El uso no laboral de la inteligencia artificial se dispara hasta el 73%
- En cifras
La IA ha dejado de ser una herramienta centrada en el trabajo para convertirse en un asistente personal que influye en la vida cotidiana y en las decisiones de consumo. Los usuarios avanzados consolidan un vínculo íntimo con estas herramientas, hasta el punto de utilizarlas como filtro de información y compras.
La relación con la inteligencia artificial ha experimentado un giro profundo en el último año. Según datos del informe Trends Review 2026 de VML The Cocktail, en junio de 2024, casi la mitad de las interacciones con ChatGPT estaban relacionadas con el trabajo, pero esa cifra ha caído al 27% en 2025. En paralelo, crecen los usos orientados al aprendizaje, la organización del día a día y el apoyo emocional.
El estudio muestra que el 23% de la población adulta española ya es usuaria avanzada, interactuando con la IA de forma compleja, repreguntando y asignándole roles específicos. Un 35% de los usuarios avanzados afirma haber puesto nombre a la herramienta de IA que utiliza habitualmente, reflejando una relación más cercana y personalizada.
Los jóvenes lideran la adopción emocional y cotidiana
La tendencia es especialmente visible entre adolescentes. El 86% ha utilizado IA en el último mes. Aunque su uso principal sigue siendo académico, emerge un enfoque más íntimo. El informe destaca que un 15% de las chicas adolescentes reconoce utilizarla para hablar de temas más personales.
La IA se percibe como un espacio sin fricciones, con respuestas inmediatas y sensación de acompañamiento constante, en contraste con el desgaste natural de las relaciones humanas o la saturación del entorno digital tradicional.
El cambio en la relación con la tecnología también transforma la forma de informarse y comprar.
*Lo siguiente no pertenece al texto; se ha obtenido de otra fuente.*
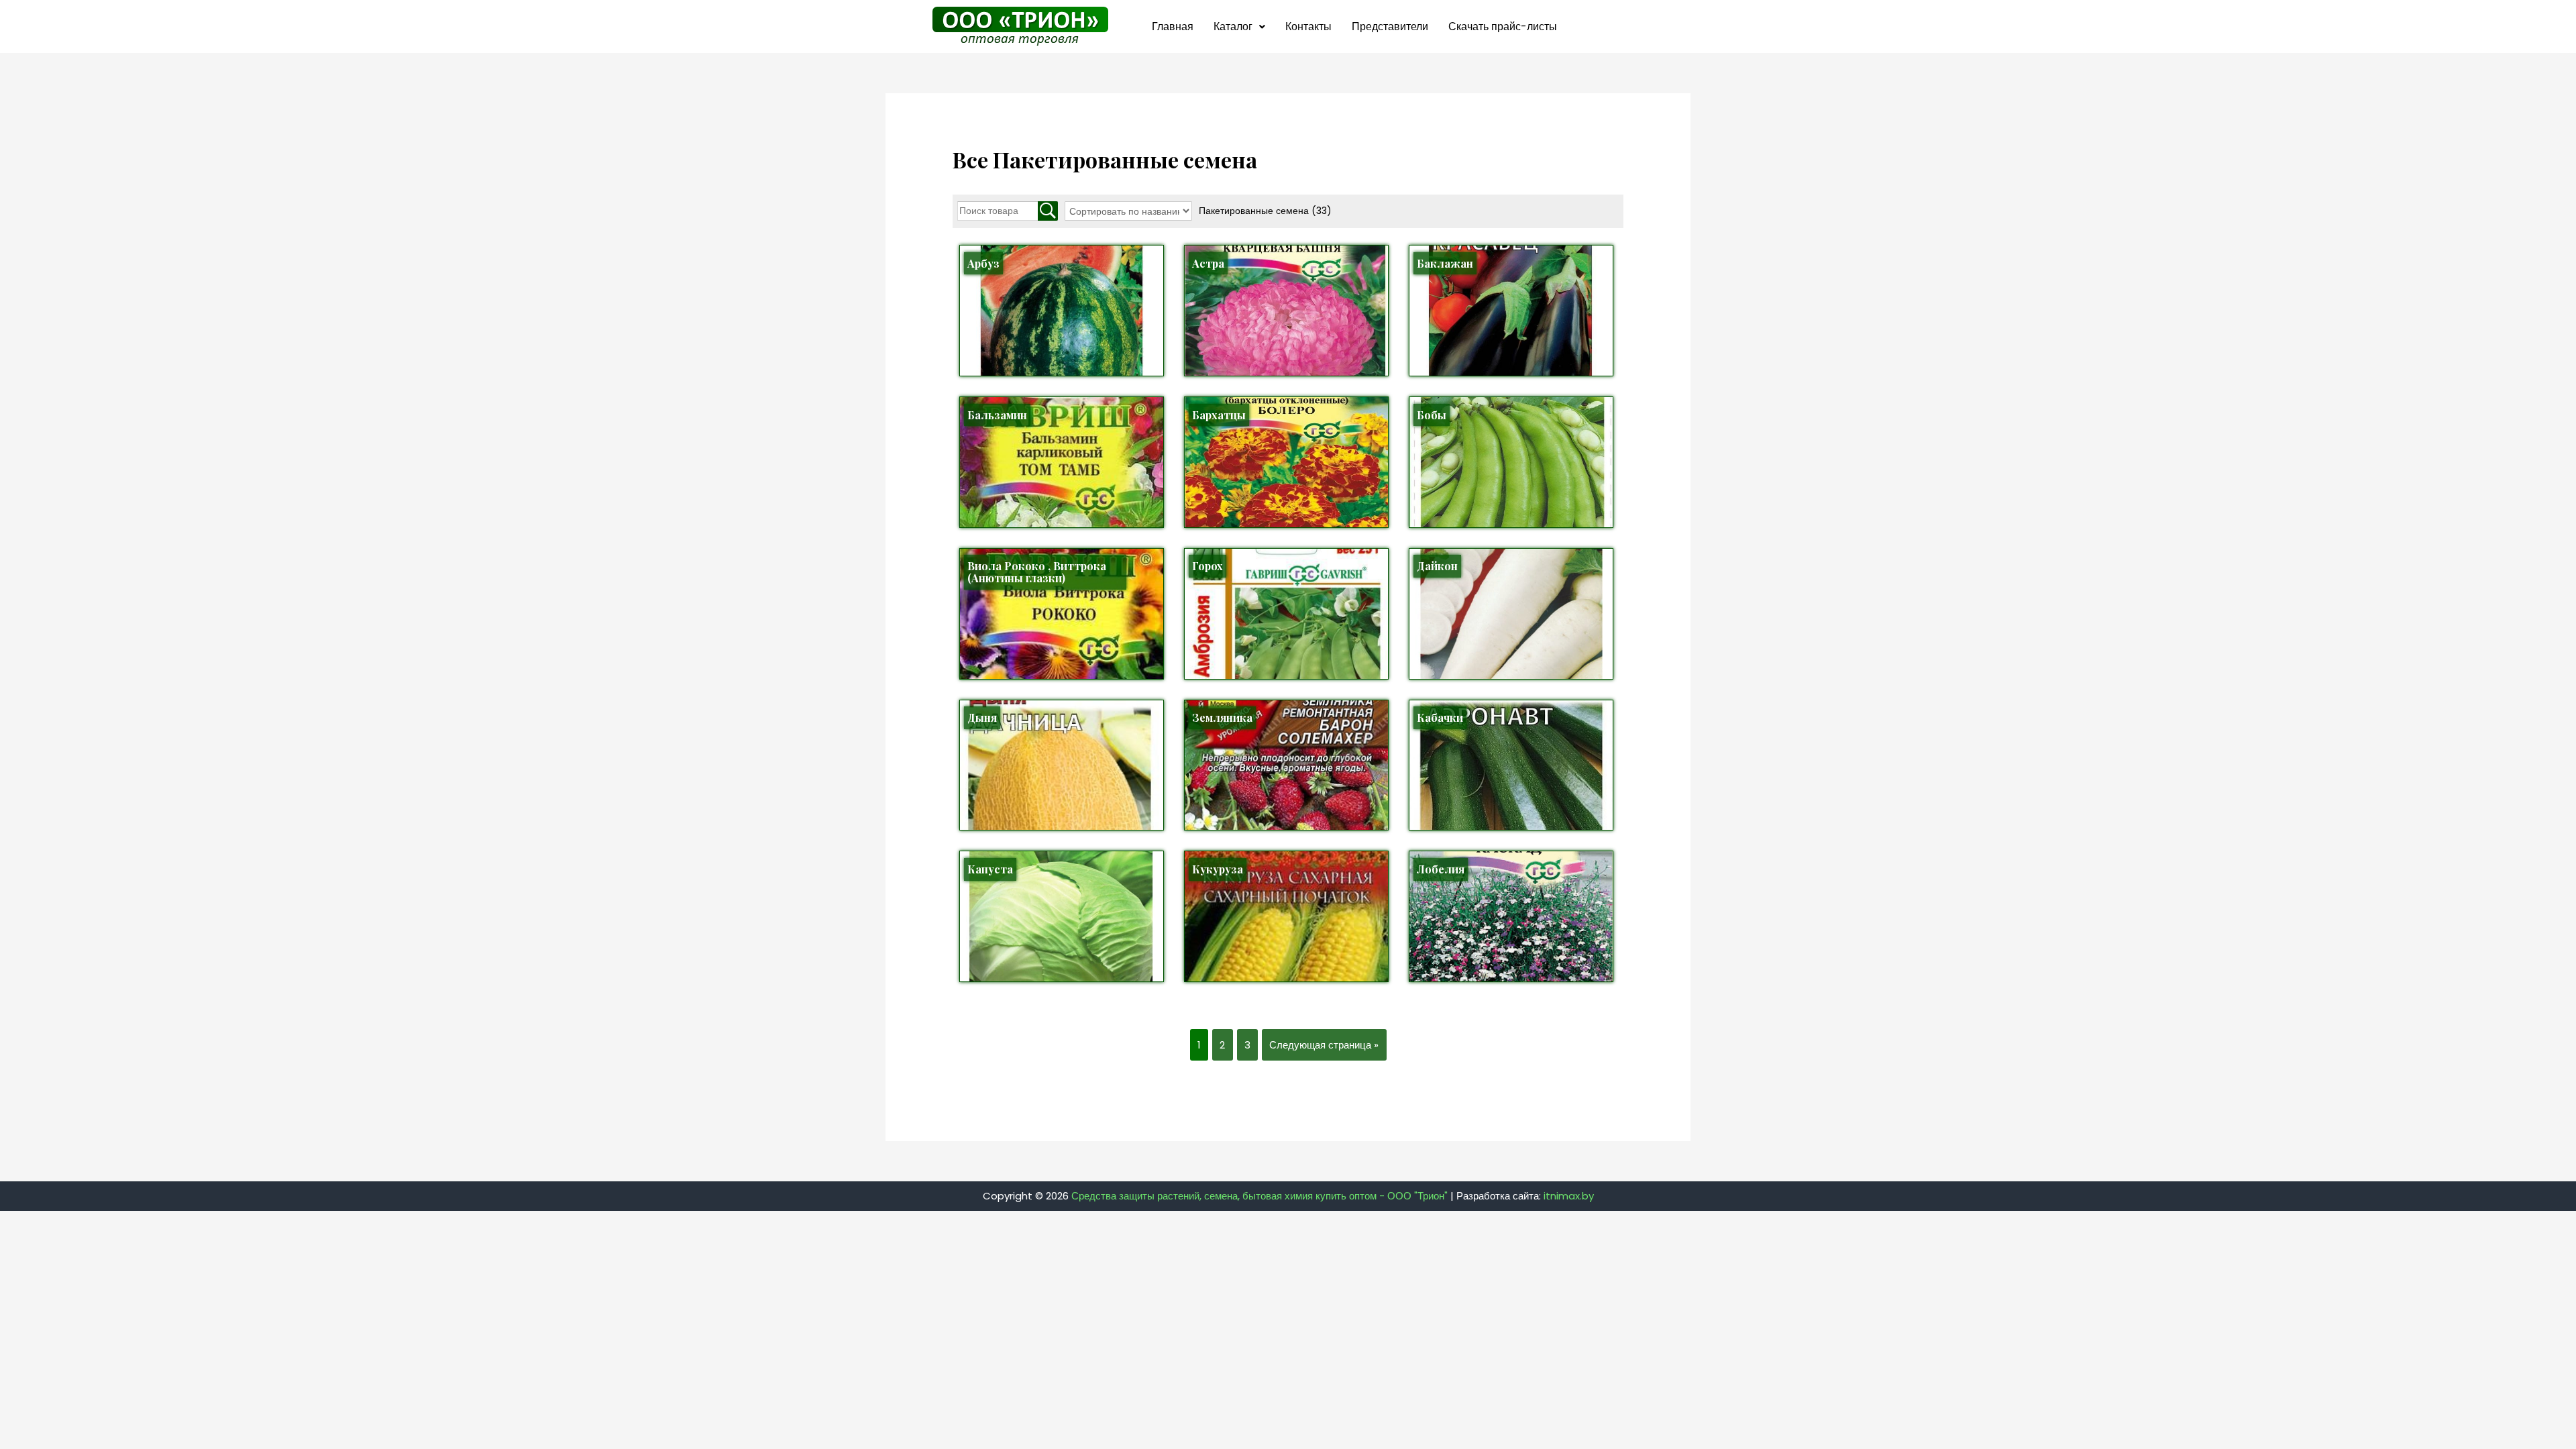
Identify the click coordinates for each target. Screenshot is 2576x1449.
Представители (1390, 26)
El 40% de los usuarios avanzados utiliza la IA para evaluar productos y servicios antes de adquirirlos, convirtiéndola en un filtro inicial que organiza la información y reduce la sobrecarga del ecosistema digital.
Este comportamiento se consolida con la disposición a pagar. Un 20% de los usuarios avanzados ya paga por algún formato de acceso a servicios premium de inteligencia artificial. La IA se convierte así en un intermediario clave entre marcas y consumidores.
El informe advierte que la IA no solo media la relación con el consumidor, sino que también prioriza las opciones que aportan mayor valor, redefiniendo la competencia. Marketing y experiencia de cliente convergen en una única función, ya que la conversación social sobre una marca condiciona cómo será interpretada por los modelos de lenguaje.
Las marcas se ven obligadas a trabajar para la IA. Esto implica que las compañías deberán reforzar su foco en el cliente para mantener relevancia en un entorno donde la IA actúa como filtro, prescriptor y mediador.